● WRITTEN EXERCISE
Print the lines running from the one that contains "Screen dimensions: 821x1456" through the one that contains "pos(760,21)", both included, reproducing each without any change.
** Start of MATERIAL FOR THIS EXERCISE **
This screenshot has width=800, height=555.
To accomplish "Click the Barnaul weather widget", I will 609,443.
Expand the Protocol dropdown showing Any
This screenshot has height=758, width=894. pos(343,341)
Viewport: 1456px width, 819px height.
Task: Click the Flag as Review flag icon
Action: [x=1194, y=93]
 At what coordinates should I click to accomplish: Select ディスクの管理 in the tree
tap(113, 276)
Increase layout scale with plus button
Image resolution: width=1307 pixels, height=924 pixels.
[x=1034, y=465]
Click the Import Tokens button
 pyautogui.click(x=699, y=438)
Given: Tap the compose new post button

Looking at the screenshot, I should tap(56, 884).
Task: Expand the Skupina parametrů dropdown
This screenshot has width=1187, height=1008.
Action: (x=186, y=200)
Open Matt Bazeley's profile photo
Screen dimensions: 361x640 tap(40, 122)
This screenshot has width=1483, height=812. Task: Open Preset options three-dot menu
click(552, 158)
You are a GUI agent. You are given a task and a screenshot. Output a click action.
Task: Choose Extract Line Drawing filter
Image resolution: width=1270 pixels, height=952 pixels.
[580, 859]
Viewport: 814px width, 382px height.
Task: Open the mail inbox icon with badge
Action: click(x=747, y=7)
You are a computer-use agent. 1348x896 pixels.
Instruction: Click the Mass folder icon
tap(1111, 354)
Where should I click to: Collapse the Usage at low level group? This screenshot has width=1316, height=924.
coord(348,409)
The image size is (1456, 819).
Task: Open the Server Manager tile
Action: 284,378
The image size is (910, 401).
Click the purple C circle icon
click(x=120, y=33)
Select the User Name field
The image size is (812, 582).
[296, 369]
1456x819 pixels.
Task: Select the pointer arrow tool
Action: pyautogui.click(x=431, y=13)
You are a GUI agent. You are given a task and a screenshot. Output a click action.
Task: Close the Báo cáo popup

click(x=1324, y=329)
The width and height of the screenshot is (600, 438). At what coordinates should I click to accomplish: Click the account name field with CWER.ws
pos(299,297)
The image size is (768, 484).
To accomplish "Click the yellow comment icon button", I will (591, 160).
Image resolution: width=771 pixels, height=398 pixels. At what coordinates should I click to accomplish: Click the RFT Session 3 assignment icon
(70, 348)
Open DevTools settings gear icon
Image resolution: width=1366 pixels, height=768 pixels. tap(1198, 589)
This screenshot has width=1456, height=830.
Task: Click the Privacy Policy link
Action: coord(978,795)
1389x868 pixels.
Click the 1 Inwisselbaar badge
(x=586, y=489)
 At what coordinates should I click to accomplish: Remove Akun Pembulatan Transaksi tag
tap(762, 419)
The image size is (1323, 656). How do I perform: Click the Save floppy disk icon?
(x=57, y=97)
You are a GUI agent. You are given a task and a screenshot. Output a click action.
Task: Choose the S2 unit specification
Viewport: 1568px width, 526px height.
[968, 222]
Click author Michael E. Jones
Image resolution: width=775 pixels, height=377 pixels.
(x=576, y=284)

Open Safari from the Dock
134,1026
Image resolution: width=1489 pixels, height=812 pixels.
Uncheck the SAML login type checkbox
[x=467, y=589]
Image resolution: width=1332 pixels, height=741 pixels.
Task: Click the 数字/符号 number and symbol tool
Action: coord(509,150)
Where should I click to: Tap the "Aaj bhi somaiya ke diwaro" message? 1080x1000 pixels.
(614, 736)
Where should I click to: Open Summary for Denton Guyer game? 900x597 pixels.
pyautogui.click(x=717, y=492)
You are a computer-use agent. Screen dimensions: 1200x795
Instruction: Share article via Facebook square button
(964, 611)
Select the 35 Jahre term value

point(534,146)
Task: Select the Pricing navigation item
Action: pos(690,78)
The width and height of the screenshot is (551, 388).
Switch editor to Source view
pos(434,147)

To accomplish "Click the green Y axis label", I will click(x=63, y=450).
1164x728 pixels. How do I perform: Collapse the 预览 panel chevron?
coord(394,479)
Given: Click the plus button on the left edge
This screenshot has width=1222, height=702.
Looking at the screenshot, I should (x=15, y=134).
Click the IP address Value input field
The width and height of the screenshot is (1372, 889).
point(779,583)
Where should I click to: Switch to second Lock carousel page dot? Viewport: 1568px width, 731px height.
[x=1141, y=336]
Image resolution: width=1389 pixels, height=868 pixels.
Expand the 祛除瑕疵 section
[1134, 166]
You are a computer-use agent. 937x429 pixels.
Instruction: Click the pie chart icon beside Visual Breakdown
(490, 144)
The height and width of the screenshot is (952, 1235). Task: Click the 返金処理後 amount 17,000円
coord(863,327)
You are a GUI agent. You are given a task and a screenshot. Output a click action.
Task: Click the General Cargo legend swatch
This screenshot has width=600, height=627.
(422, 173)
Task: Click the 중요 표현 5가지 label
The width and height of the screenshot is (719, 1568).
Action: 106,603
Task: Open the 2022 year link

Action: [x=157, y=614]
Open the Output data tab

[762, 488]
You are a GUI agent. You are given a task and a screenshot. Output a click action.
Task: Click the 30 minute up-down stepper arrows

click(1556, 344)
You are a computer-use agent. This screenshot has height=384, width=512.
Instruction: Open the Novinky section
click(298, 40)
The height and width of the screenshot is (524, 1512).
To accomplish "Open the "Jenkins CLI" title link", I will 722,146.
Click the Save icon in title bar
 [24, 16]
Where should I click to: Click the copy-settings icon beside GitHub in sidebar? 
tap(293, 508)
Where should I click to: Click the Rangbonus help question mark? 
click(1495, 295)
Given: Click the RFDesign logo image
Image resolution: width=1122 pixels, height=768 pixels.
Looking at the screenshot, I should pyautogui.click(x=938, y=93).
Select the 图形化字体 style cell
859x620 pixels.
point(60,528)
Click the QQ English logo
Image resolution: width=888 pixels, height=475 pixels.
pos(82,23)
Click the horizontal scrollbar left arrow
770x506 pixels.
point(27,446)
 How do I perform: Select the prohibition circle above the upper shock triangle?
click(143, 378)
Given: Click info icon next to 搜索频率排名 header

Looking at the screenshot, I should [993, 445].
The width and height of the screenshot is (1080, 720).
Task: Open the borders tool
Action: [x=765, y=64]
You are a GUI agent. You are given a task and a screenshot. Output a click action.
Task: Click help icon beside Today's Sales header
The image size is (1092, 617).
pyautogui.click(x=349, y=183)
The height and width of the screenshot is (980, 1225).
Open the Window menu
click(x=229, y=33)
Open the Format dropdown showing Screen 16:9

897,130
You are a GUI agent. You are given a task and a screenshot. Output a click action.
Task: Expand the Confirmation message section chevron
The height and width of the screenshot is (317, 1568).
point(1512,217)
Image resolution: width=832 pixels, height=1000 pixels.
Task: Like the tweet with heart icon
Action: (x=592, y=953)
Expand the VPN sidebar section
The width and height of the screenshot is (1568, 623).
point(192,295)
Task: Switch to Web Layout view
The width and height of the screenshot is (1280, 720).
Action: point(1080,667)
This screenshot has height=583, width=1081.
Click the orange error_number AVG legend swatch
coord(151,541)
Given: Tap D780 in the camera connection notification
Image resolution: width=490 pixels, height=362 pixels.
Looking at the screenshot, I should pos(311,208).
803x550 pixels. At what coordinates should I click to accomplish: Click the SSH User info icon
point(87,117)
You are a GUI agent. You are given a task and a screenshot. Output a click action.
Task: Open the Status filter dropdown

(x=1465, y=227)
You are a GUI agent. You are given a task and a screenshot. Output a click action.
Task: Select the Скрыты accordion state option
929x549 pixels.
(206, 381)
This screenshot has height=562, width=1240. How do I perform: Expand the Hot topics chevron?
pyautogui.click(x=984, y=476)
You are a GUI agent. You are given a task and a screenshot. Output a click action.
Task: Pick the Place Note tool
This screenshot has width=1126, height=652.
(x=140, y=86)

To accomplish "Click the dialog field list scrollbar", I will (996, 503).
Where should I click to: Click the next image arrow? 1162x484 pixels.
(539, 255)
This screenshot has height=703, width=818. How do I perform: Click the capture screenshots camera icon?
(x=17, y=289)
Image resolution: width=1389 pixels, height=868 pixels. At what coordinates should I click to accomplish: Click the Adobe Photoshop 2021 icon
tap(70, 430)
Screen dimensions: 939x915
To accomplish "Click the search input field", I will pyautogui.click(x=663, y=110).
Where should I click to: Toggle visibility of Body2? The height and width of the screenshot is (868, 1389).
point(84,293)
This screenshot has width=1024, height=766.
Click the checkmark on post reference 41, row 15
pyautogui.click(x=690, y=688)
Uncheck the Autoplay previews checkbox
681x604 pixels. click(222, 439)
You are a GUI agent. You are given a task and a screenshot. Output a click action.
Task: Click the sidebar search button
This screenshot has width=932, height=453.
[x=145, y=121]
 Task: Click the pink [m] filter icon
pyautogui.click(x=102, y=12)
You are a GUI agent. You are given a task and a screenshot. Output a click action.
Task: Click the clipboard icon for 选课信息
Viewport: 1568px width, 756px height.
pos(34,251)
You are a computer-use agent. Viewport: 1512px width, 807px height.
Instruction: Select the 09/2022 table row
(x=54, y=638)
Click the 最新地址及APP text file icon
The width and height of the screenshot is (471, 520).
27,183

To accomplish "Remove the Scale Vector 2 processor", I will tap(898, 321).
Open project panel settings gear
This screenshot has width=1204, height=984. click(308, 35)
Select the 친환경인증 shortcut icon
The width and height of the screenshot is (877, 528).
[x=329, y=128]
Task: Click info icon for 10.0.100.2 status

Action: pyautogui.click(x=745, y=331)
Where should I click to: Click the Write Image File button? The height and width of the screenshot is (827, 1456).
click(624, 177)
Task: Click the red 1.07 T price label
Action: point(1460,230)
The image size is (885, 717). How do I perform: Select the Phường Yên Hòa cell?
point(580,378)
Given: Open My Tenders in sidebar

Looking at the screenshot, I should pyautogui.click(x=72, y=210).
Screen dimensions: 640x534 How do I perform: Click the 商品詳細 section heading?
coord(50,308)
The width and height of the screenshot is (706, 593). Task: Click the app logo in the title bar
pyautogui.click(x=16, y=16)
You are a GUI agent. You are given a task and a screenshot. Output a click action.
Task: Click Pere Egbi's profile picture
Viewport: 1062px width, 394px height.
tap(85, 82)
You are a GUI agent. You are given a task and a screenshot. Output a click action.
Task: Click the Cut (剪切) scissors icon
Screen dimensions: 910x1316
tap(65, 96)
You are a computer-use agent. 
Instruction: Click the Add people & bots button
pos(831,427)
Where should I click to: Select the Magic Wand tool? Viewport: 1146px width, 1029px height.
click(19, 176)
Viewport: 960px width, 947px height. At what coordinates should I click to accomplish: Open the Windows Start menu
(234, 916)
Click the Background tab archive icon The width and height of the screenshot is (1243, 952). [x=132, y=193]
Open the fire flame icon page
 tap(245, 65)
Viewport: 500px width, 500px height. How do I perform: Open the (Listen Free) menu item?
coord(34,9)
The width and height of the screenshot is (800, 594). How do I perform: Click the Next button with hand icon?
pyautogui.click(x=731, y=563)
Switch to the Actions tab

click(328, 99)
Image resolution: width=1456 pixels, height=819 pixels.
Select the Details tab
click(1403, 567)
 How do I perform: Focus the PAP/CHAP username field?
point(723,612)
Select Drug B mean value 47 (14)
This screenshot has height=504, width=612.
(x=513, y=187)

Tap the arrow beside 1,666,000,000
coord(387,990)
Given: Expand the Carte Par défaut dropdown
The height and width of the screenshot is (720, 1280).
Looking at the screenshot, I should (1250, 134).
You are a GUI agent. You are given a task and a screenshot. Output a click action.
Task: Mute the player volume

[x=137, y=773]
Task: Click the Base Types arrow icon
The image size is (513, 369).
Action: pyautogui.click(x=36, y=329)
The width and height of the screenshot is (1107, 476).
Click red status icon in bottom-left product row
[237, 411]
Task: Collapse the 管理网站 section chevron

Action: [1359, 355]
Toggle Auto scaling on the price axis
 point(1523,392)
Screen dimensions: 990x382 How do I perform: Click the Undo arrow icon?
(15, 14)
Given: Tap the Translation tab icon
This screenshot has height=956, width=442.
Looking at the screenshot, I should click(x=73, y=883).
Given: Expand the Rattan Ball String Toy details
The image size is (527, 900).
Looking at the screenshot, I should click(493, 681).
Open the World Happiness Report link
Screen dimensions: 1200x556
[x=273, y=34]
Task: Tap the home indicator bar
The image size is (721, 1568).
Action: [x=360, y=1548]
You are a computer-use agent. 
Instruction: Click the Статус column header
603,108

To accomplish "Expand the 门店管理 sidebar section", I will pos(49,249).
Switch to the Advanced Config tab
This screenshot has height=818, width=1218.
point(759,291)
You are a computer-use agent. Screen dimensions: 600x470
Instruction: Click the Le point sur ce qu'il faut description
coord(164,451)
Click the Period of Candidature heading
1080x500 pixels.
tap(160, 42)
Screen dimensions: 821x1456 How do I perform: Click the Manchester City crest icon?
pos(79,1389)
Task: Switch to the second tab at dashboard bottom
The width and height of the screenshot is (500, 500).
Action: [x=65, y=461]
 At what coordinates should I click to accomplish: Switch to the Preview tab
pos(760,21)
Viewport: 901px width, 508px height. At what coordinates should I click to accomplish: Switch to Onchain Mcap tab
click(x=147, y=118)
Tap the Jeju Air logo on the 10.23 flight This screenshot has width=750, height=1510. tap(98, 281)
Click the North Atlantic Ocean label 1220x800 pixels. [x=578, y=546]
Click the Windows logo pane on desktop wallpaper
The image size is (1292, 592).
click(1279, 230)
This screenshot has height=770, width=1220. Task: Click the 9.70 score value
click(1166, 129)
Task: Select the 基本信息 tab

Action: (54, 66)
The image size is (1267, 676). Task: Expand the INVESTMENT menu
** End of MATERIAL FOR THIS EXERCISE **
● ANSWER TO THIS EXERCISE
Screen dimensions: 821x1456 How do I perform: Click the Manchester City crest icon?
pos(79,1389)
Task: Switch to the second tab at dashboard bottom
The width and height of the screenshot is (500, 500).
Action: [x=65, y=461]
 At what coordinates should I click to accomplish: Switch to the Preview tab
pos(760,21)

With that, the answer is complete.